Organisées chaque année à la rentrée de septembre, les rencontres photographiques de Toulouse ManifestO offrent gratuitement au public des expositions dans un cadre atypique. Plusieurs conteneurs maritimes investissent la Place Saint-Pierre, sur les bords de la Garonne. Pour chaque édition, un jury se réunit pour choisir les 10 photographes ayant participé à l’appel à projet, afin de composer la programmation de la manifestation. Cette année, le choix a été opéré par Catherine Poncin, invitée d’honneur et présidente du jury, accompagnée de Patrick Le Bescont, des éditions Filigranes, et Éric Sinatora, Directeur du GRAPh-CMi. Les dix lauréats posent un regard contemporain sur le monde, avec ses préoccupations et ses espoirs…

© Aassmaa Akhannouch

© Carolle Bénitah

Plusieurs séries entrent en résonance. Ils sont cinq à explorer la mémoire familiale, à travers des écritures singulières. Ainsi, pendant qu’Aassmaa Akhannouch, nous fait revivre ses souvenirs dans la maison de son enfance, Clémence Elman nous emmène dans le jardin familial pour redessiner les contours du voyage.
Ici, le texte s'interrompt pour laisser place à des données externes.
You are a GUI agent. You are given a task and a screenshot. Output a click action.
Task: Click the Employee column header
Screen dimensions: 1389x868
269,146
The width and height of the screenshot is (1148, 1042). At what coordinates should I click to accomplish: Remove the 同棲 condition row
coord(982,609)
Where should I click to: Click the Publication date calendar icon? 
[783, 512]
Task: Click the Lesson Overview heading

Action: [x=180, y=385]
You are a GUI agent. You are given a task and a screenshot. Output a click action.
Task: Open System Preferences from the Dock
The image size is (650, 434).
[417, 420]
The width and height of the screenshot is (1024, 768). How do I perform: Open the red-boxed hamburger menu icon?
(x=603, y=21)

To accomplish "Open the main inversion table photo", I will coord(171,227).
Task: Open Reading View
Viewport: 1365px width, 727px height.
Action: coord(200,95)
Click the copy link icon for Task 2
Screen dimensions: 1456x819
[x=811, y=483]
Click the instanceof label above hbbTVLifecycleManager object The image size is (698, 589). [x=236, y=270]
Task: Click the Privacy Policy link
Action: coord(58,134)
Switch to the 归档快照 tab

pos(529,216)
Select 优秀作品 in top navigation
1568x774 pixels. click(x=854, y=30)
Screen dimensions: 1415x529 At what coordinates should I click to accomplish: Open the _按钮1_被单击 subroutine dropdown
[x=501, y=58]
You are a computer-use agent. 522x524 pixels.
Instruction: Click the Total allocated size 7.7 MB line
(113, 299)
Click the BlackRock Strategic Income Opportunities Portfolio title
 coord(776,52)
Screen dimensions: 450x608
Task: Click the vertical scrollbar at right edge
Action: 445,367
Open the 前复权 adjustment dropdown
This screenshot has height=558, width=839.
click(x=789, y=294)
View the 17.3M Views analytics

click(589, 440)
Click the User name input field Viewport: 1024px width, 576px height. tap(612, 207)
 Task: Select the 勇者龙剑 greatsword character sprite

Carolle Bénitah, collectionne des photographies anonymes pour se recréer un album de famille imaginaire et Laurent Loubet puise dans les lettres écrites par son grand-père pour récréer la mémoire familiale en mots et en images. Enfin, Patrick Brunet révèle en filigrane les heures sombres de l’occupation vécue par ses parents à travers les images réalisées dans un laboratoire secret du IIIe Reich.

Même soleil © Gaël Bonnefon

© Antoine Vincens de Tapol

Le photographe Romain Baro s’est rendu en mer Egée, pour dresser un état des lieux de cette porte d’entrée de l’Europe, entre tourisme et exil. C’est à Sarajevo qu’Orianne Ciantar Olive est partie à la rencontre d’une génération qui cherche à se projeter dans un avenir meilleur, tandis qu’Antoine Vincent de Tapol a suivi de jeunes adolescents à la recherche de sensations fortes qui s’adonnent à la baignade sauvage. Avec “Même soleil”, on traverse en images plus d’une décennie de création : Gaël Bonnefon pose son regard sur l’univers en induisant la question du corps et de son engagement. Pour finir, Clément Marion a tenu à poser son regard sur les grands brûlés afin de nous offrir des portraits d’une grande intensité.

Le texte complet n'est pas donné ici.